• Your objective: Your task is to retype each line of the data below exactly.

Data for processing Start Marker

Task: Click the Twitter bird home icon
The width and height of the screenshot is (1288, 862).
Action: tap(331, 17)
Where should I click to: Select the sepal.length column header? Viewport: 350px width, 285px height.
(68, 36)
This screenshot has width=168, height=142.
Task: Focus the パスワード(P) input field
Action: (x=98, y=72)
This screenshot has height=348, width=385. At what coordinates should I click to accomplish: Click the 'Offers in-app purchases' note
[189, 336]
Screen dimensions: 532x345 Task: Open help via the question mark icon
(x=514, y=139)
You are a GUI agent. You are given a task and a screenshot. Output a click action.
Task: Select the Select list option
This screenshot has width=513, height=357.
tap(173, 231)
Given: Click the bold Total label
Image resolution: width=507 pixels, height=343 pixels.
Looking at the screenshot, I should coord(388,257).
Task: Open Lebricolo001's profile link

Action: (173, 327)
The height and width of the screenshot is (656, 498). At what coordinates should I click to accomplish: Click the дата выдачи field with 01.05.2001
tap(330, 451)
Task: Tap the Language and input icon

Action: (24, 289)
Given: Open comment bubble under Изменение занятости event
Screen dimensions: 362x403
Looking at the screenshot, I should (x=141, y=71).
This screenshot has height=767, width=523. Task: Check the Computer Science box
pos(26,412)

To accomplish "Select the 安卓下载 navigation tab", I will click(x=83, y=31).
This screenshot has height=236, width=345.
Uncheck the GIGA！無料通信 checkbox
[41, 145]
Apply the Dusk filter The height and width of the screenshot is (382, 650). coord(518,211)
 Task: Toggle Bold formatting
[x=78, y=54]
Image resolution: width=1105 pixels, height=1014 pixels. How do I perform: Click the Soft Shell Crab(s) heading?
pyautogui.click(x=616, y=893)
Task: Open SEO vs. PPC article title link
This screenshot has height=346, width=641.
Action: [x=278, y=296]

Data for processing End Marker

• Solution for this task:
Task: Click the Twitter bird home icon
The width and height of the screenshot is (1288, 862).
Action: tap(331, 17)
Where should I click to: Select the sepal.length column header? Viewport: 350px width, 285px height.
(68, 36)
This screenshot has width=168, height=142.
Task: Focus the パスワード(P) input field
Action: (x=98, y=72)
This screenshot has height=348, width=385. At what coordinates should I click to accomplish: Click the 'Offers in-app purchases' note
[189, 336]
Screen dimensions: 532x345 Task: Open help via the question mark icon
(x=514, y=139)
You are a GUI agent. You are given a task and a screenshot. Output a click action.
Task: Select the Select list option
This screenshot has width=513, height=357.
tap(173, 231)
Given: Click the bold Total label
Image resolution: width=507 pixels, height=343 pixels.
Looking at the screenshot, I should coord(388,257).
Task: Open Lebricolo001's profile link

Action: (173, 327)
The height and width of the screenshot is (656, 498). At what coordinates should I click to accomplish: Click the дата выдачи field with 01.05.2001
tap(330, 451)
Task: Tap the Language and input icon

Action: (24, 289)
Given: Open comment bubble under Изменение занятости event
Screen dimensions: 362x403
Looking at the screenshot, I should (x=141, y=71).
This screenshot has height=767, width=523. Task: Check the Computer Science box
pos(26,412)

To accomplish "Select the 安卓下载 navigation tab", I will click(x=83, y=31).
This screenshot has height=236, width=345.
Uncheck the GIGA！無料通信 checkbox
[41, 145]
Apply the Dusk filter The height and width of the screenshot is (382, 650). coord(518,211)
 Task: Toggle Bold formatting
[x=78, y=54]
Image resolution: width=1105 pixels, height=1014 pixels. How do I perform: Click the Soft Shell Crab(s) heading?
pyautogui.click(x=616, y=893)
Task: Open SEO vs. PPC article title link
This screenshot has height=346, width=641.
Action: [x=278, y=296]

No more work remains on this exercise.